Supplied material:
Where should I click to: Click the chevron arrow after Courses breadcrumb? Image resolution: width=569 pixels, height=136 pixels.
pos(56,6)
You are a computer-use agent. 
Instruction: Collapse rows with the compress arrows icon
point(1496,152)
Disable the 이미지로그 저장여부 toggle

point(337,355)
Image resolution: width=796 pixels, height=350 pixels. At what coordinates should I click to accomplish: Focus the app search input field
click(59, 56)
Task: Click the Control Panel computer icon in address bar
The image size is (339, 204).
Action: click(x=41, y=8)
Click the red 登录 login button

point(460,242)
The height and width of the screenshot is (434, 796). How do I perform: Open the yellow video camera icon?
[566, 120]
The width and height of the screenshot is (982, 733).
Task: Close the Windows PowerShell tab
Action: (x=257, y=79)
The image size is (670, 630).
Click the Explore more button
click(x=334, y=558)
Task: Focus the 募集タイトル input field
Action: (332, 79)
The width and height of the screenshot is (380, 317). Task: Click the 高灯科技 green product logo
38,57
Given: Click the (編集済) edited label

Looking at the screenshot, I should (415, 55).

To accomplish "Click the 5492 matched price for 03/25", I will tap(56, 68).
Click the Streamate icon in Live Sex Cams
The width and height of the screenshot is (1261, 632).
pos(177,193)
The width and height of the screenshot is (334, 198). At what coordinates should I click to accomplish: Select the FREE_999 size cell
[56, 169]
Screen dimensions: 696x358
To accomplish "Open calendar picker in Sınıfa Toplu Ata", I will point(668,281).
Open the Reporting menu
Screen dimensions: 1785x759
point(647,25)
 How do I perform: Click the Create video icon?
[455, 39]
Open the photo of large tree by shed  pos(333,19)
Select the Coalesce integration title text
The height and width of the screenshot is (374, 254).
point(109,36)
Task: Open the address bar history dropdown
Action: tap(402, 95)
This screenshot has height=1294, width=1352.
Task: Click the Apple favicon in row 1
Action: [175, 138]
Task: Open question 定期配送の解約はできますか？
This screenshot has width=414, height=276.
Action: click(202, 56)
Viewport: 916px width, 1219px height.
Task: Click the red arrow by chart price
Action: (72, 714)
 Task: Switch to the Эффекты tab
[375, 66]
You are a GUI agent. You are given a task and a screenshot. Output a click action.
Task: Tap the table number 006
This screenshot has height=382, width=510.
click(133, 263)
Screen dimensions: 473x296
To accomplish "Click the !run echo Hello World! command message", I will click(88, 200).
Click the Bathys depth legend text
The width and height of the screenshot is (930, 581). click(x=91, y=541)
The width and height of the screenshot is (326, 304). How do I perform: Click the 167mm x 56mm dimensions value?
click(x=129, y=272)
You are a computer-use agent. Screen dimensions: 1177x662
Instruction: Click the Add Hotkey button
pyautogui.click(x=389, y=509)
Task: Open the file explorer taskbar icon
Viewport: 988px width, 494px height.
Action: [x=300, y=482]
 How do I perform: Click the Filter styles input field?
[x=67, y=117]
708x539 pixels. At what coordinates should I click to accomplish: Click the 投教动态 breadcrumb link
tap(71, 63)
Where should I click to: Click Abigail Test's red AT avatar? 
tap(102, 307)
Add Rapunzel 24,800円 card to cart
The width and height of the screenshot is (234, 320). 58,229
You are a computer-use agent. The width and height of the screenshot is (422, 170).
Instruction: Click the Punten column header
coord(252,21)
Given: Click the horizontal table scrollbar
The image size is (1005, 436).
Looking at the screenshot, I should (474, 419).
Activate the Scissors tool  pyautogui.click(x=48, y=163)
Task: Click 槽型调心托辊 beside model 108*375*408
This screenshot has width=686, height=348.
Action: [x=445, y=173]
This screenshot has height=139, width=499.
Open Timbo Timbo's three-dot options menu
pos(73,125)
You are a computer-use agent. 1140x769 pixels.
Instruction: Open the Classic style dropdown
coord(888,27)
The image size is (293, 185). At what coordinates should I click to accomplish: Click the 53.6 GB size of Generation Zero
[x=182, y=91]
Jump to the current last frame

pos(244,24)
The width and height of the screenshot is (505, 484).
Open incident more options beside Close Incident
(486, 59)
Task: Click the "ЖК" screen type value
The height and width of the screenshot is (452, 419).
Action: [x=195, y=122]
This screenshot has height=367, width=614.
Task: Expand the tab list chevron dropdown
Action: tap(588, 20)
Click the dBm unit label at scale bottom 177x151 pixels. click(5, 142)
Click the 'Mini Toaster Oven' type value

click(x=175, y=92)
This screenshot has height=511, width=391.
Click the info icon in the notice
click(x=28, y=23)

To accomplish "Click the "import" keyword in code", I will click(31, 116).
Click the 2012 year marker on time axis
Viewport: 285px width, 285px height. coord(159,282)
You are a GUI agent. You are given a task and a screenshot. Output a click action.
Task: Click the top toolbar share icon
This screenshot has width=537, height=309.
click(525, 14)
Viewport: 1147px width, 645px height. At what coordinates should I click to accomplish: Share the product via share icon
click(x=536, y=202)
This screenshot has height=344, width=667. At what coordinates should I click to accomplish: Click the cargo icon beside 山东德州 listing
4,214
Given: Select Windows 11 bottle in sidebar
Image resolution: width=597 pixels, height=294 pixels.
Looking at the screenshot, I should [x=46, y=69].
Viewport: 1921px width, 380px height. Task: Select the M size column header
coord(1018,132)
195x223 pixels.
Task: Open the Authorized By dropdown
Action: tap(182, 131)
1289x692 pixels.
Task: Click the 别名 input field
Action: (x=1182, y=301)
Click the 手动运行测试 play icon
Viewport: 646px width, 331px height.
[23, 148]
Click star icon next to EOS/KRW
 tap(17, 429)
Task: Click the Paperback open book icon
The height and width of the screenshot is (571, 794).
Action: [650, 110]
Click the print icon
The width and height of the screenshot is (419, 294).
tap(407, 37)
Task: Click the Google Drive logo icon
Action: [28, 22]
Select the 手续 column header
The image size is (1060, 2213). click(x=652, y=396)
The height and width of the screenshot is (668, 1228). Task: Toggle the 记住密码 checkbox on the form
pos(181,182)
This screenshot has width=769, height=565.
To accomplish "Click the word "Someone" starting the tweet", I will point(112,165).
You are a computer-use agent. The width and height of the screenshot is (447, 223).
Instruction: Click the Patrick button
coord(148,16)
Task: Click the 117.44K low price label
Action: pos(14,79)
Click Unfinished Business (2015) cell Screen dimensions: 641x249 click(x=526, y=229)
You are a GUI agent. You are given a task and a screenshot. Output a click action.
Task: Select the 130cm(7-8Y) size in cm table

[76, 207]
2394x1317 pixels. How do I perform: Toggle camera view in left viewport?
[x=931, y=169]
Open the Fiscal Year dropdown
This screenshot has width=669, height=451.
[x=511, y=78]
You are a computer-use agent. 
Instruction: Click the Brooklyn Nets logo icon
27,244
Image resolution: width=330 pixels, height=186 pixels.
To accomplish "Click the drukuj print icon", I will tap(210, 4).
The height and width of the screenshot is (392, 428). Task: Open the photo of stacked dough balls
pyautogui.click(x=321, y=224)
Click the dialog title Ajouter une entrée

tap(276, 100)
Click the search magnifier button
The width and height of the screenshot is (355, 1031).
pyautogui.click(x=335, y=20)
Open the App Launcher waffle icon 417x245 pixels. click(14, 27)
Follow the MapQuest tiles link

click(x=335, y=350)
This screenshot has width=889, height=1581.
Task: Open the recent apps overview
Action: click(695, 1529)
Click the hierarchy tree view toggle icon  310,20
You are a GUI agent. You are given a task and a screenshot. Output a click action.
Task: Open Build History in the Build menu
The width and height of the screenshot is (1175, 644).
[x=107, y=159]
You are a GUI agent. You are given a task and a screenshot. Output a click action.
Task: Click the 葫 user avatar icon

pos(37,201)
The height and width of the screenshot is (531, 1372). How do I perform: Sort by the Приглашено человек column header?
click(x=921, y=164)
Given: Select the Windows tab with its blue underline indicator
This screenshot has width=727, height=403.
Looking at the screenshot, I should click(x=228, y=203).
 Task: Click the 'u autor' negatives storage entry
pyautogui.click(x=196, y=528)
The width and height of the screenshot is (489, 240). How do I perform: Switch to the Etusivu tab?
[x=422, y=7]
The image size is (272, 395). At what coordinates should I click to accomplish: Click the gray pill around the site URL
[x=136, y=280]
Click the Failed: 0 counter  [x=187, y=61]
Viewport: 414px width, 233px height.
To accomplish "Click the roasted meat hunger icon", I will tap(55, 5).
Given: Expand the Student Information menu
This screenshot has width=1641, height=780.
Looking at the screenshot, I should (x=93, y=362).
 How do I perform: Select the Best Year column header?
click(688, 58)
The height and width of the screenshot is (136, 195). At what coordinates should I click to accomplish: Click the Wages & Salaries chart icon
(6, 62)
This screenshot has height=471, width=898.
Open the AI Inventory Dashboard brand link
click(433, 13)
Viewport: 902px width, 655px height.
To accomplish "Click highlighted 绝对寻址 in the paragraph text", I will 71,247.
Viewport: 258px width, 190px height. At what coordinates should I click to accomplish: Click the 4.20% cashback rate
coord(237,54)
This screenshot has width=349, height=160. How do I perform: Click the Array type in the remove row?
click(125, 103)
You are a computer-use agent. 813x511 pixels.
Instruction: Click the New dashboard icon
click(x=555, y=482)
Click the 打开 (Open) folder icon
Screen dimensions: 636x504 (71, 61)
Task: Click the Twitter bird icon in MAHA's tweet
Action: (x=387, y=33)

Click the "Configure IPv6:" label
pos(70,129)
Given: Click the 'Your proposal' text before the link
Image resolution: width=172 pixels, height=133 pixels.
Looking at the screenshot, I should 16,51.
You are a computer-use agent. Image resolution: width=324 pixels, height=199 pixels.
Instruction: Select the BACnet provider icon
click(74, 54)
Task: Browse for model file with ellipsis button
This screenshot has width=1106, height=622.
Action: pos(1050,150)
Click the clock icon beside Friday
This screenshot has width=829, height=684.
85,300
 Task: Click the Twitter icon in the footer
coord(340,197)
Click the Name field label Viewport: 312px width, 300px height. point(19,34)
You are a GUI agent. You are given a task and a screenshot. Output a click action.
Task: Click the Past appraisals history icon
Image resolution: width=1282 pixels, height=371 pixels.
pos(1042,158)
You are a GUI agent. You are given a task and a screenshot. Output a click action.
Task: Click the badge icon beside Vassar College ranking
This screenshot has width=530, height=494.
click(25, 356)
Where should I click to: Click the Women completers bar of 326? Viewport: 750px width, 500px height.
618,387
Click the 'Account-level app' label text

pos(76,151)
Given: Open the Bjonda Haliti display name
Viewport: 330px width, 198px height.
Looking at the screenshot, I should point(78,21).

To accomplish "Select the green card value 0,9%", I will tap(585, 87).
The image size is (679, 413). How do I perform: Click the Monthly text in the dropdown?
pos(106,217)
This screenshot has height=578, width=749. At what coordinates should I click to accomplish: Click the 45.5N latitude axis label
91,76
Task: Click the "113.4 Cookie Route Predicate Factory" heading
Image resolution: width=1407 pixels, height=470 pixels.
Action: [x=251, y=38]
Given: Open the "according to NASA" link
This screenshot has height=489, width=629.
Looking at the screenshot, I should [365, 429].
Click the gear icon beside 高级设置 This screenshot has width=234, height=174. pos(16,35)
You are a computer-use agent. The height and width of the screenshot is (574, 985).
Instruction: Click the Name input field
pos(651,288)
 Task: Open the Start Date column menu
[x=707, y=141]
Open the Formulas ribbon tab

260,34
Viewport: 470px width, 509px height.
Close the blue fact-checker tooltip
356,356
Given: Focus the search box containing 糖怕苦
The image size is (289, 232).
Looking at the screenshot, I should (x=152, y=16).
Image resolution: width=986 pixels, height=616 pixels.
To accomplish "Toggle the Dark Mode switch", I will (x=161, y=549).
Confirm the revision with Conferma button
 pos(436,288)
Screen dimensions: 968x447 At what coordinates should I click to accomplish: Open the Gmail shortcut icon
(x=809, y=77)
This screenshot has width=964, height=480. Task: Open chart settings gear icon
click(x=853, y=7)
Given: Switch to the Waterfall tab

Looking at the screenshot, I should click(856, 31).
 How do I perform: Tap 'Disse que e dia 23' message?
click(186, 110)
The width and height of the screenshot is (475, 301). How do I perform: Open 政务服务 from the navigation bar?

What you have to do:
What is the number of lines in the records that contain "model"? Give that number only.

Task solution:
2